■ Records:

§

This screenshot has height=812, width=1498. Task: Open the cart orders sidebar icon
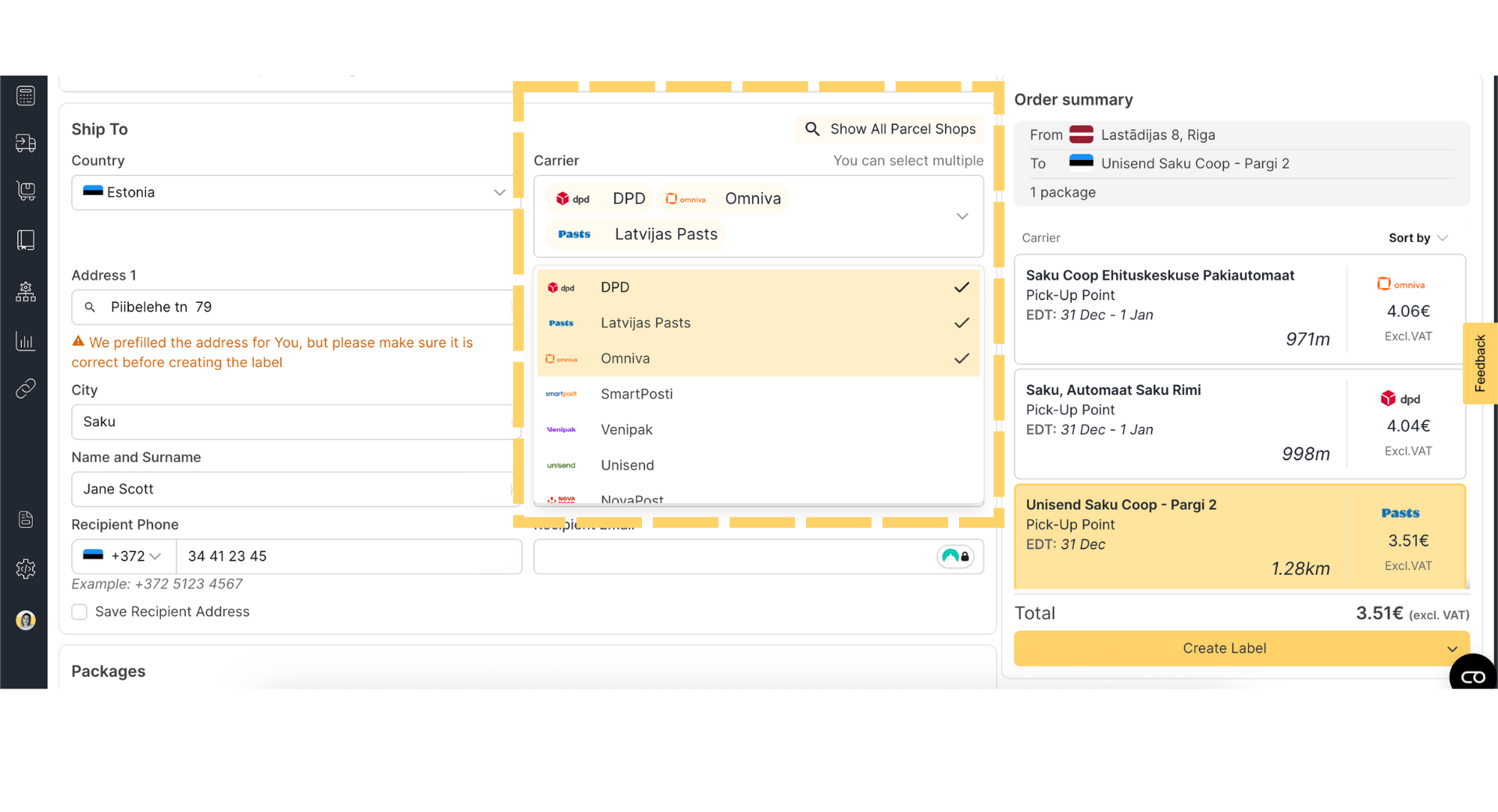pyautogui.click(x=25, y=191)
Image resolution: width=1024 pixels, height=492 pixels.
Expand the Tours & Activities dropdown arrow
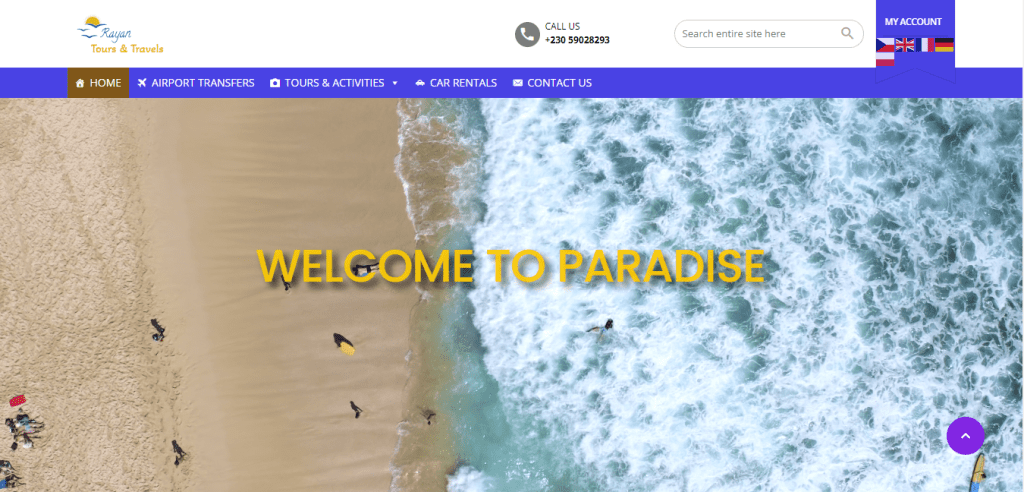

§

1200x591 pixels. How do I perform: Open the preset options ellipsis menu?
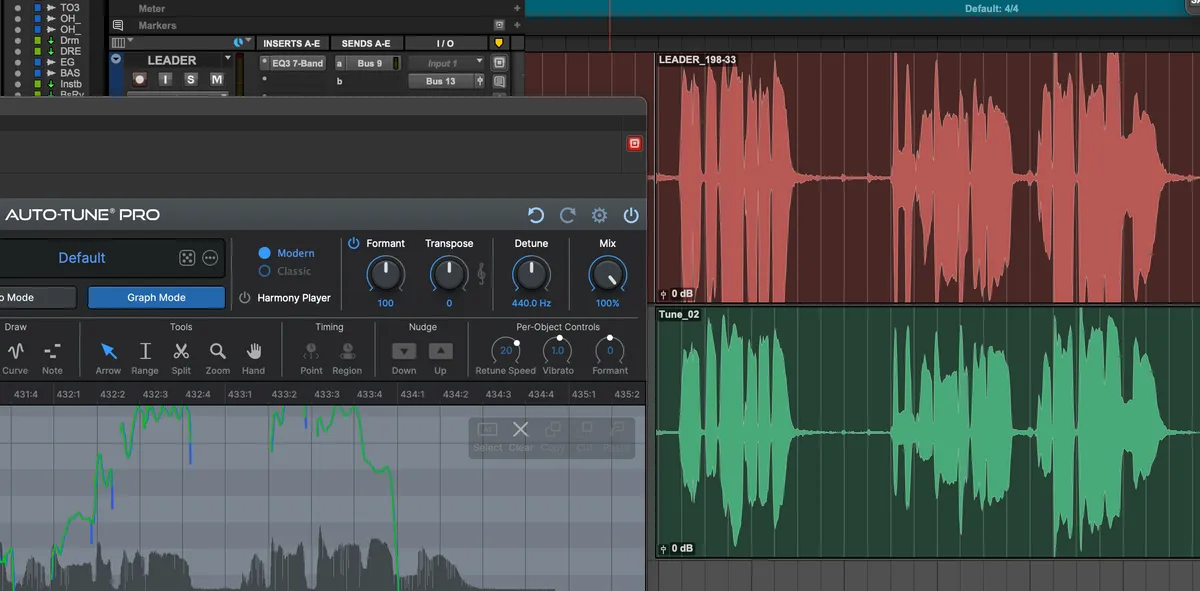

§

■ Your instructions: All that should appear in the answer is the lines above from the line with "This screenshot has" through the line with "Expand the Tours & Activities dropdown arrow", retyped exactly, pictures left out.

■ Task result:
This screenshot has height=812, width=1498. Task: Open the cart orders sidebar icon
pyautogui.click(x=25, y=191)
Image resolution: width=1024 pixels, height=492 pixels.
Expand the Tours & Activities dropdown arrow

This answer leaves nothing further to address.